Like millions of girls her age, eleven-year-old Esra Korkucu of Avanos, Turkey loves to skip rope and ride a bicycle. This personal information became available to the wider public once Esra volunteered her story to GlobaLearn, an inspired company of young adults who travel the world and chronicle their journey through the eyes of children. Now thousands of American children follow Esra's life via the World Wide Web.
GlobaLearn is just one example of how the Internet can bring the world into the classrooms of the nation. The company was founded by Murat Armbruster with a mission to "prepare children for global citizenship and develop in them the skills, awareness, and determination to become responsible stewards of the Earth."
GlobaLearn, and other sites like Mayaquest and Africa OnLine collect stories, and via satellite connections, send them to their headquarters where they are processed and uploaded to the World Wide Web. This combination of a new generation and new digital tools is forcing a rethinking of the nature of education - in both content and delivery.
Growing up is about learning. However, the global economy and world society in which these kids are growing up is very different than that of the boomers.
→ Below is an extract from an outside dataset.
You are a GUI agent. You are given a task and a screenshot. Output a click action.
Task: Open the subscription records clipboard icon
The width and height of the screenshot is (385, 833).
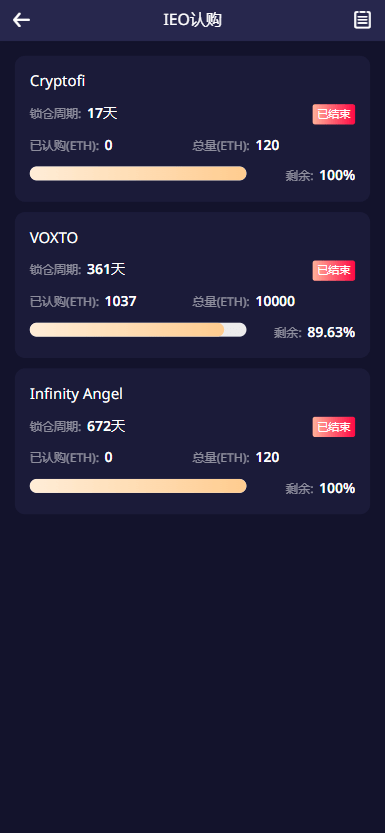click(362, 20)
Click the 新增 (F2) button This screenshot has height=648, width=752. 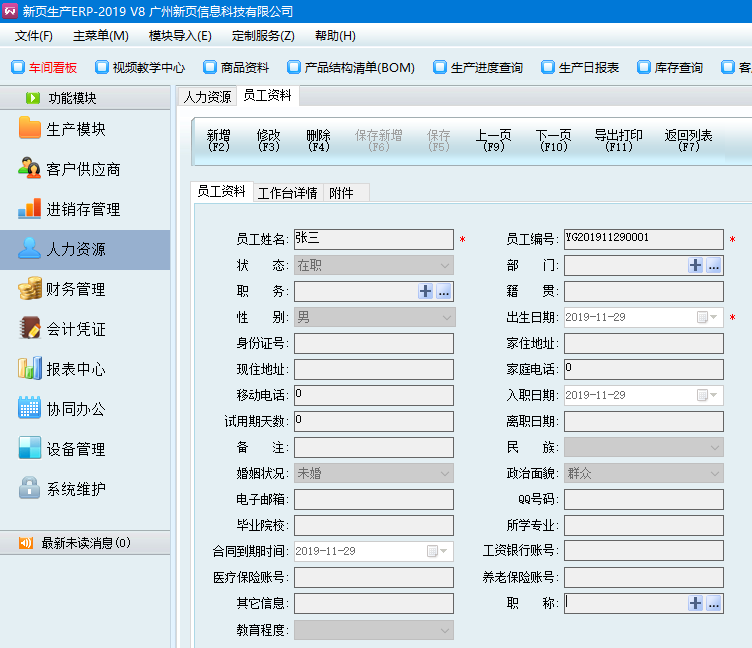(218, 140)
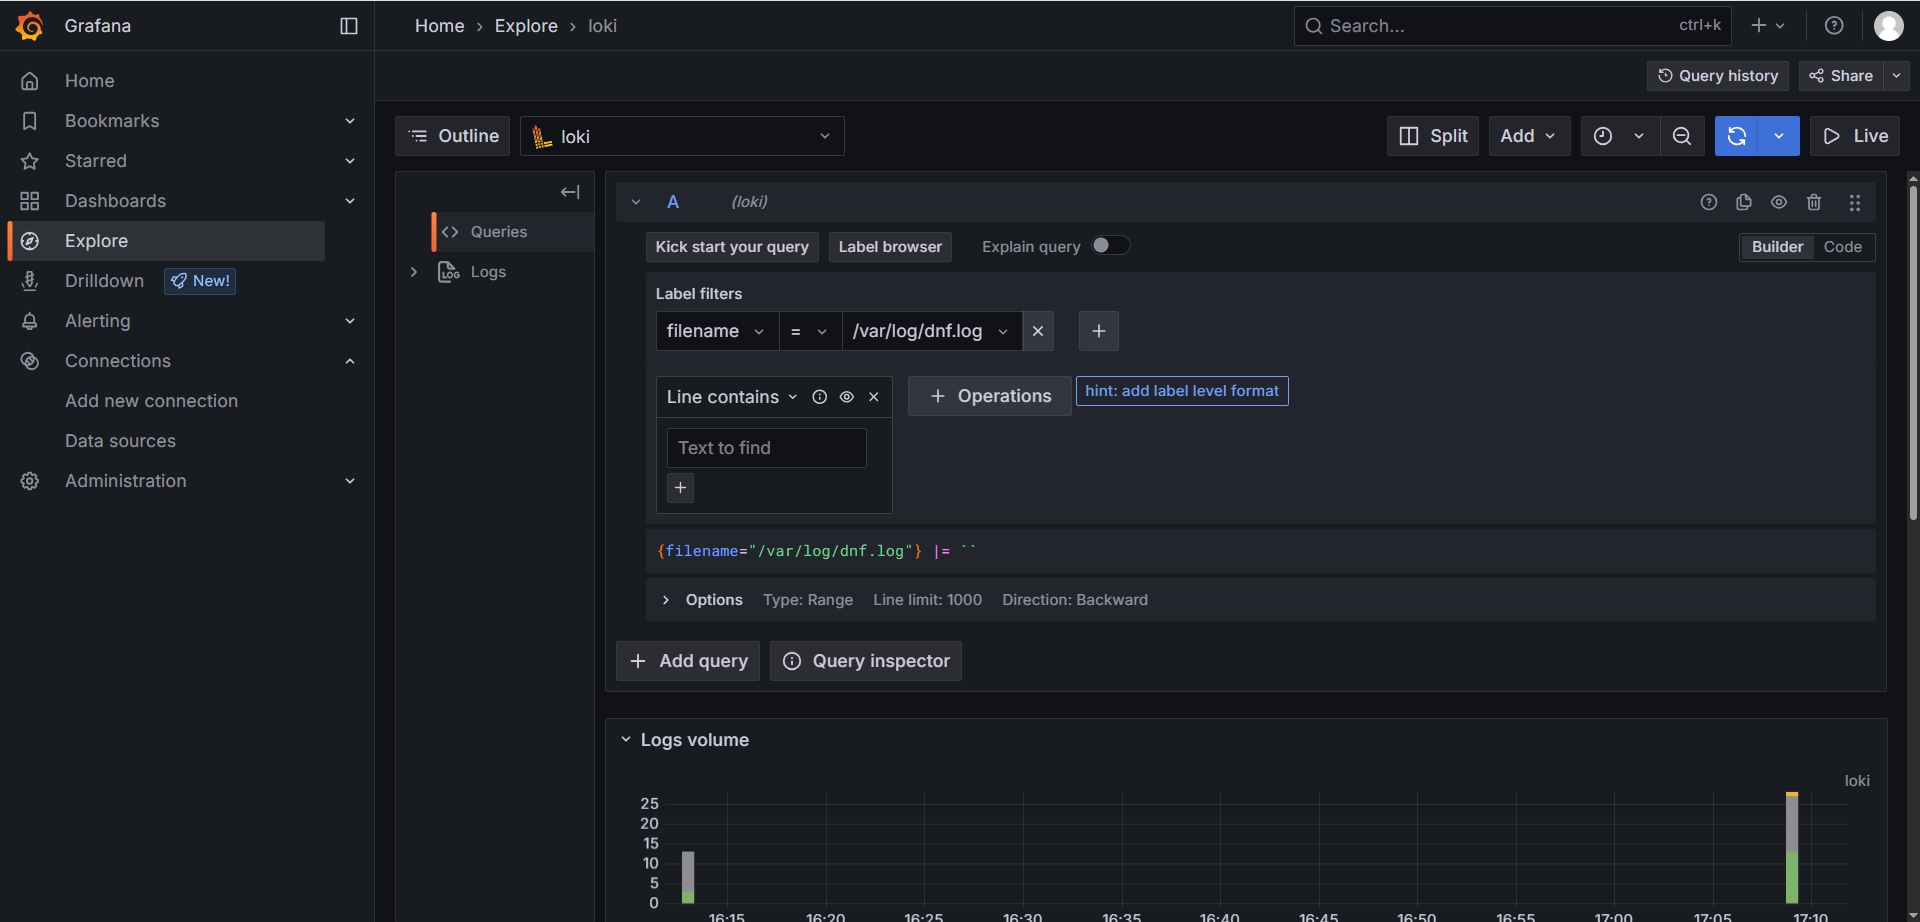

Their destination is different and so is the route they must take.
The New Teacher
As the digital media penetrates the classroom environment and is embraced by N-Gen students, what is the new role for the teacher? Since the new media is drastically changing the learning milieu, so must the teachers change their roles and become more adapted to the new system of learning.
Small miracles have been occurring over the last three years at William Lyon Mackenzie Collegiate in North York, Ontario. The Emerging Technologies Program mixes grades 10 to 12 to do projects involving teams and new media. Their teacher, Richard Ford, told the students on the first day that their first project was for each to design their own Web page.
The learning model is that everyone relies on their own resources, and on everyone else, sharing their expertise. Richard told them that if their Web pages weren't displayed by Friday, everyone got zero. On the second day of class some kids were going around asking others if they needed help. When they had exhausted all routes and could not find an answer themselves, they were allowed to approach the teacher (aka the facilitator), who then worked with them as a team member to find a solution or a resource.
"The kids not only learned about the new media and developed language and presentation skills, they learned about how to interact with clients and meet deadlines and most important they learned about how to share expertise and how to source it as well," says coordinator Vicki Saunders. "The kids work ten times longer because they are so excited about their projects."
Richard has a radical view of the role of the teacher - "I don't teach. If I teach, who knows what they will learn. Teaching's out. I tell kids that there are no limits. You can create whatever you want to create. If it's impossible, it will just take a bit longer. My main function is to get kids excited, and to consider things that they haven't done before. I'm working to create citizens in a global society."